Kaji Aso sensei, (1936-2006) was a beloved professor of mine at the School of the Museum of Fine Arts, Boston.
Sensei taught me Watercolor painting but actually he taught me so much more, especially about balance and process in painting, how to see color as an experience, and how to cultivate a zen-like approach to mark making as an expression of the life force. Sensei had a wonderful easy and gentlemanly manner, and he valued and honored his students.
Kaji Aso was what I consider a true Renaissance Man. He was a master of many visual Arts, including painting, Japanese brush ink calligraphy, etchings, and sculpture among others. His art is in the collections of museums around the world, including the Museum of Fine Arts, Boston, and the National Museum of Modern Art in Tokyo. Thirteen of his works are registered as Japanese National Properties. He wrote hiaku poetry, philosophy essays, and short stories. He was also an accomplished Zen Tea Ceremony Master, and he had a beautiful, authentic tea house built into the ground floor of his studio/residence, the first such structure in Boston. One Spring day, I was blessed when he performed an unforgettable tea ceremony for me.

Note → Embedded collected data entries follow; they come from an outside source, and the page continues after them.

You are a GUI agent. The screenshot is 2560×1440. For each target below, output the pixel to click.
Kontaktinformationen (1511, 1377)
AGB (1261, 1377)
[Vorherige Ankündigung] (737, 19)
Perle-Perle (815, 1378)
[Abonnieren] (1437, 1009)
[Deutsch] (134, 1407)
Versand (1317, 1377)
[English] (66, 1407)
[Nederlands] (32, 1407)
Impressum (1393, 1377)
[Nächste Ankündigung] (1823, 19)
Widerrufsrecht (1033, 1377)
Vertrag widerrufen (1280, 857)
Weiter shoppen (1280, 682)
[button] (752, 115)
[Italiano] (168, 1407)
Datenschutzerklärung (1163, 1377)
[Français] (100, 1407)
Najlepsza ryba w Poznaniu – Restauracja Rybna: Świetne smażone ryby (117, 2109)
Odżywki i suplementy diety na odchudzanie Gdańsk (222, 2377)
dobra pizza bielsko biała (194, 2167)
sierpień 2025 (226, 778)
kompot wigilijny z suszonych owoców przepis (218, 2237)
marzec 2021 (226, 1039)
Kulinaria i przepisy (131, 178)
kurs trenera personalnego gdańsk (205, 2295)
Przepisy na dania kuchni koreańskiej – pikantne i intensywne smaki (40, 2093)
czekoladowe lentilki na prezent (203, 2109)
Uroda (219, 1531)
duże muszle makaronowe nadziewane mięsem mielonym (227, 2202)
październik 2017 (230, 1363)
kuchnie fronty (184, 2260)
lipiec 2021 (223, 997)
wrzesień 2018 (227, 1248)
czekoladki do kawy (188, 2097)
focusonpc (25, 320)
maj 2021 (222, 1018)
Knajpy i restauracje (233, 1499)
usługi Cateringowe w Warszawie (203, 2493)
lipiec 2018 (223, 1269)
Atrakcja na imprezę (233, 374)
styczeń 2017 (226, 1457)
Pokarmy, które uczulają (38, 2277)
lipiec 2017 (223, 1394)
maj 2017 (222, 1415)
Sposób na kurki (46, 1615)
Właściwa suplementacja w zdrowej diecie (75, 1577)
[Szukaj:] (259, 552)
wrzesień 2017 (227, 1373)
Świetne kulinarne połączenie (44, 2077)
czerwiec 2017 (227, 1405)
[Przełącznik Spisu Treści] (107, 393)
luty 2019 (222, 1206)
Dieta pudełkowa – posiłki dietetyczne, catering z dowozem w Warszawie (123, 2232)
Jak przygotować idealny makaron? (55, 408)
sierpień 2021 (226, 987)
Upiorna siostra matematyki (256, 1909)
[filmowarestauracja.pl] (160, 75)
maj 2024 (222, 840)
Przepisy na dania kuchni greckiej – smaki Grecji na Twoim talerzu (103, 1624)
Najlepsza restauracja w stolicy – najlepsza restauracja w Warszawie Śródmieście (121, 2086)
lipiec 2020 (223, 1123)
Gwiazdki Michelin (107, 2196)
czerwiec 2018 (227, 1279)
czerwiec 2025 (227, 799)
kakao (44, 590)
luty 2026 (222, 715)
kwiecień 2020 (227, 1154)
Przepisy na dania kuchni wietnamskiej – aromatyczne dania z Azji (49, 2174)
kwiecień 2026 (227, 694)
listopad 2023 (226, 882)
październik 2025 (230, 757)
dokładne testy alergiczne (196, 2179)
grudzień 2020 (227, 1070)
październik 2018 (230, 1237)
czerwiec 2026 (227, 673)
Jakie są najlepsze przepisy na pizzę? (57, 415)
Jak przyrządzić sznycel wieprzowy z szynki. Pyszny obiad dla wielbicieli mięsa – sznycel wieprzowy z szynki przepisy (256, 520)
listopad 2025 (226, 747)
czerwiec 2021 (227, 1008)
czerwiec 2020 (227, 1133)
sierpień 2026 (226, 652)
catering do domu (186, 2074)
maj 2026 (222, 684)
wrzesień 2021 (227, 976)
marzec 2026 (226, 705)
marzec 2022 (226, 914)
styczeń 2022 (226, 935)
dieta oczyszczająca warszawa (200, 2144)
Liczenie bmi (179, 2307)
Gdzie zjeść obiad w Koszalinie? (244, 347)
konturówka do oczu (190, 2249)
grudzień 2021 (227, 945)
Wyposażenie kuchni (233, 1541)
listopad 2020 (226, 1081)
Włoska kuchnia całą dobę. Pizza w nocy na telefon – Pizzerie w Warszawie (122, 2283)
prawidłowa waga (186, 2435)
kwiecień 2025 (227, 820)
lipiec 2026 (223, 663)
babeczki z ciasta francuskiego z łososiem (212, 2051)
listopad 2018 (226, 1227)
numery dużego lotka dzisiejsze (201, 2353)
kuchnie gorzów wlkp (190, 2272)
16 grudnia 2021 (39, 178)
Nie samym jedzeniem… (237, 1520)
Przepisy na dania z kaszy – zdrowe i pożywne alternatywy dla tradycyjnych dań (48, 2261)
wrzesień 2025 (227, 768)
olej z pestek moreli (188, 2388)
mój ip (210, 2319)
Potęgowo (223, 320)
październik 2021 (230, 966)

In his prime, he ran in and completed the Boston Marathon 36 times (a 28 mile run), and he led groups of students on kayaking trips down many of the world's longest rivers, including the Nile (Egypt), the Volga (Russia) and the Mississippi (US) among others.
His approach to life was elegant, refined, traditional, and dignified. Kaji Aso's mastery of Arts and his zen philosophy was so infused into his life and teaching, it permeated everything he touched with a refined beauty.
If you ever find yourself in Boston, I encourage you to visit his studio/gallery and learn about this great man.
He is greatly missed.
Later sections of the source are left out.